Some companies are straightforward to explain, but others are better understood when demoed. I recommend watching the video below, but for those that can’t, the brief one-liner is that Leap gives users a way to interact directly with any computer screen using all ten fingers, in 3D space. It is clearer when seen:
The immediate reaction for most is “drool.” When I showed it to our Managing Editor Nathan Pensky, the reaction was simply, “Whaaaaaat?” It is the sort of technology that is so obvious and natural, that everyone immediately sees the value in it.
Leap is the brainchild of co-founders Michael Buckwald and David Holz, who have been working on the product for months now. Initially, the team was irritated that they could visualize 3D objects, but they couldn’t create them because of limited tools. “It is clear that computers are capable of this advanced computing,” says Buckwald, “but that we’ve been limiting ourselves.”
With Leap, the plan is to change this, as users can manipulate objects in real space. The system recognizes 10 points of interaction, and enables applications like 3D modeling and improves upon popular CAD applications. While it may seem like an advanced and intensive application for a computer to run, it is apparently no more difficult than any other peripheral, according to Buckwald.

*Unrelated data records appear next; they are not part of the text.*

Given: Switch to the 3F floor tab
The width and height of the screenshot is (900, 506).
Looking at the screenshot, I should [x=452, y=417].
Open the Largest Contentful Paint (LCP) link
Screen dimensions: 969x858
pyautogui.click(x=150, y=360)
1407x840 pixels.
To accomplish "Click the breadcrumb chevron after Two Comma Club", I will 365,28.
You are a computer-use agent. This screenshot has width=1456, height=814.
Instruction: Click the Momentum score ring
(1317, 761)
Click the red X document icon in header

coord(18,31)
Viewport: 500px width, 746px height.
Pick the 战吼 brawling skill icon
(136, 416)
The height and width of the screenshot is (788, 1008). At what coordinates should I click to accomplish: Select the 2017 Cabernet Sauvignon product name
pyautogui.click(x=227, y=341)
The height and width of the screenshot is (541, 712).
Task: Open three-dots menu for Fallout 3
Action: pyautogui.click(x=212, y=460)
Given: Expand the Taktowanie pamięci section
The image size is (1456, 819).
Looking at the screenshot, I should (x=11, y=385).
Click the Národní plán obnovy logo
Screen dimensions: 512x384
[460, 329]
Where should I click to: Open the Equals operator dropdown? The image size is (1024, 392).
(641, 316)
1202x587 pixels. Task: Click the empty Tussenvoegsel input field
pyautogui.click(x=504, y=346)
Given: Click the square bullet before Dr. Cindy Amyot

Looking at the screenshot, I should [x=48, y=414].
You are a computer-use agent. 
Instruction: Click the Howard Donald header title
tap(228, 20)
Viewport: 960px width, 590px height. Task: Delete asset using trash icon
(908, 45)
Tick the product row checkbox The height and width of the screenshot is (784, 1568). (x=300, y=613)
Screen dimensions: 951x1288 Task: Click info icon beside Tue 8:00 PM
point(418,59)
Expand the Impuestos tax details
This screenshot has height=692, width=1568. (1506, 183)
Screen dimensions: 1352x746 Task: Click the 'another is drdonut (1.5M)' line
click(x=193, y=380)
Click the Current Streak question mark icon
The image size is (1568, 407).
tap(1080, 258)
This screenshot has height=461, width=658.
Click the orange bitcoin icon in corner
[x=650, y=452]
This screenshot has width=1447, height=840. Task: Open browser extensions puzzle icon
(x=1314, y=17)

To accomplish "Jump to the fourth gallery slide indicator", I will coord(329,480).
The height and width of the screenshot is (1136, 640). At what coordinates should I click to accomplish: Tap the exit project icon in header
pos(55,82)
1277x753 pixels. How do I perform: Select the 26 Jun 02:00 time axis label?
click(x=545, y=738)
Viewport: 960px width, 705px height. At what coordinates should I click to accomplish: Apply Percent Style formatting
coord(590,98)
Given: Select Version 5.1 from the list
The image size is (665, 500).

One question I had for the company is why it isn’t going the Kickstarter route like most other hardware startups, and has instead raised over $14 million in funding. The big reason is that the company doesn’t see itself as a hardware startup, but instead sees itself as a software company that needs hardware for the code to execute upon. This is similar to how Steve Jobs saw Apple.
This focus on software puts the entire business model of the company in a different focus. According to Buckwald, the long-term plan is for the company to license the technology to OEMs, and make the majority of its profits off of third-party integrations. This would likely end up being the smartest market to enter, especially when compared to the $300 million Microsoft Kinect market — a fraction of the potential future interaction market.
The product is slated to launch later this year. The hardware has been finalized as of a month ago, and the team is fully focused on finishing the software and readying it for launch. The company is looking to make it easier for the Leap to work with existing applications and build off of code that works with stylii and touchscreens, simplifying the work developers need to do. However, the plan is to eventually open up the product to third-party developers via an SDK.
With the funding in place, the hardware finished, and a slow rollout over time, the product will likely be rather polished by the end of the year. In the meantime, for user experience junkies out there, there is a $70 limited pre-order form available on the company’s website.